There's already been good advice. Unless your monitor comes with some proprietary software, like my NEC 3090 does (Spectraview II), your best bet is to use something from Xrite or similar brand to calibrate your monitor. There are two types of instruments that will do the job - a colorimeter or spectrophotometer - and which you choose will affect your use options and the price.
The cheaper of the two will usually come with good simple software to profile your monitor or projector or even ambient room light - any device or environment that transmits light. These devices and their associated software can be excellent to set up your monitor. Coloimeters can't accurately calibrate reflected light; only a spectrophotometer can do that and also calibrate transmitted light as well. So, one must buy a system which include a much more expensive spectrophotometer to do both. Xrite sells them in several different packages, each one unlocking different features in the same basic software program, each package level "higher" (in price and designation) allowing you to profile more devices in more specialized ways. For intsance, if you have a "photo" spectrophotometer system, you can profile your monitor and your inkjet printer and paper choices as well, among other capabilities. If you'd care to, you could buy one of the later packages, and have your Fuji printing supplier print out a test pattern, the file for which you provide him, for you to then evaluate and then profile yourself. Then, you could, in turn, present the resullting ICC profile from his test print back to your printer, so that he can use it to dial in your particular print orders. Of course, this assumes that he would have to be amenable to using your profiles just to print your orders.

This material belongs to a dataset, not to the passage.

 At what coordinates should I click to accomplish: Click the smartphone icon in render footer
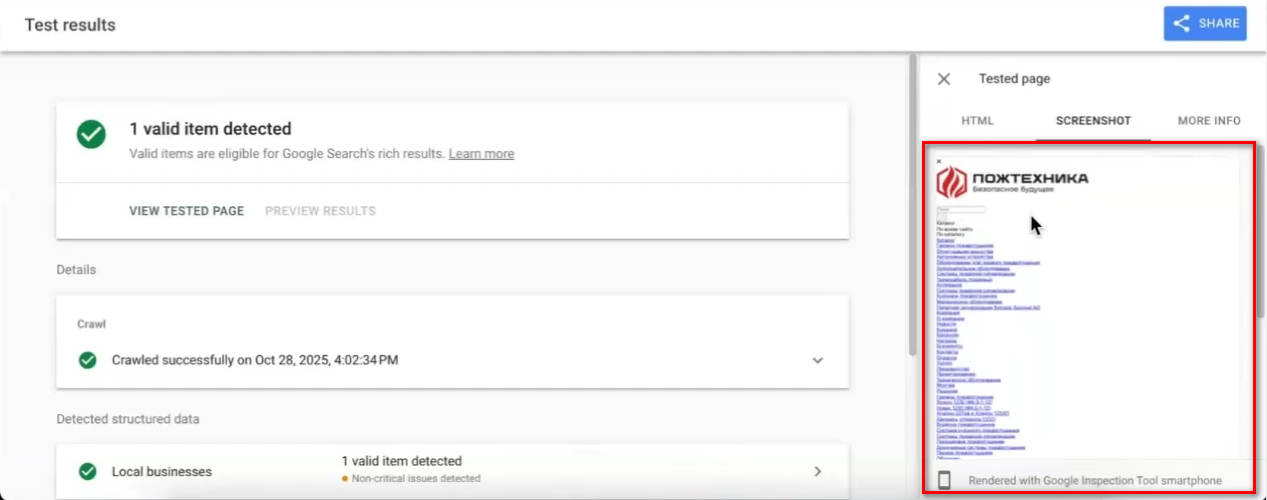944,480
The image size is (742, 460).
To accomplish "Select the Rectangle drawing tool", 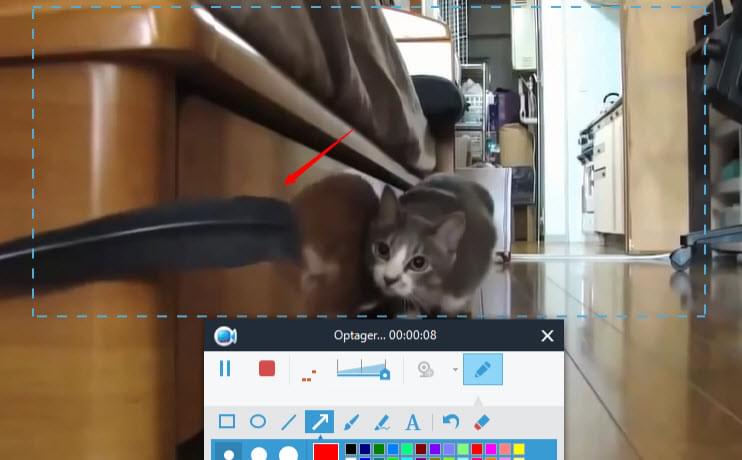I will click(x=227, y=422).
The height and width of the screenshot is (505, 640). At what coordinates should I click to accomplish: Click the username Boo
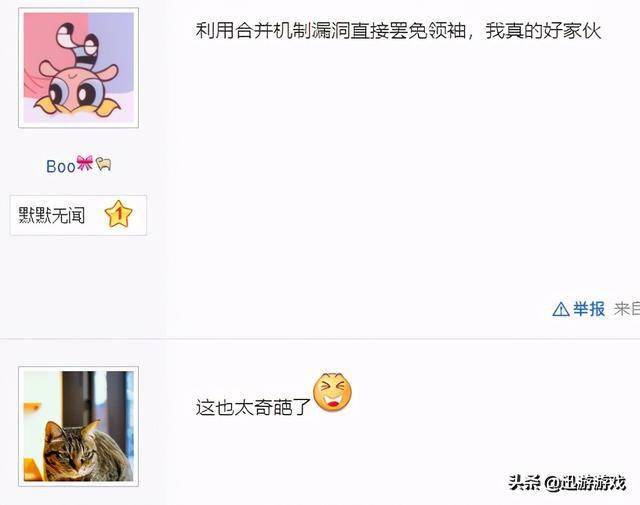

Another approach also depends on your printer already having an accurate ICC color-controlled workflow himself and his willingness to share his own profiles with you. If he is able and willing, and you have a good and otherwise calibrated (usually set up for sRGB, sometimes for Adobe RGB) monitor plus Photoshop, you can preview how your file will look printed out on his printer by applying his ICC profile to the View menu using the "Custom" Proof Setup command and then viewing the result with the Proof Colors command. If your image, using your printer's profile, looks wrong, you can edit it in photoshop to look correct using the provided ICC profile and save a new and differently named color-correct-looking version of the original file for sending to your outside printer.
This is a big and very complicated subject and requires quite a bit of learning beyond the little I've explained, but I hope I've shed just a little bit more light on the subject than just telling you what colorimeter to buy.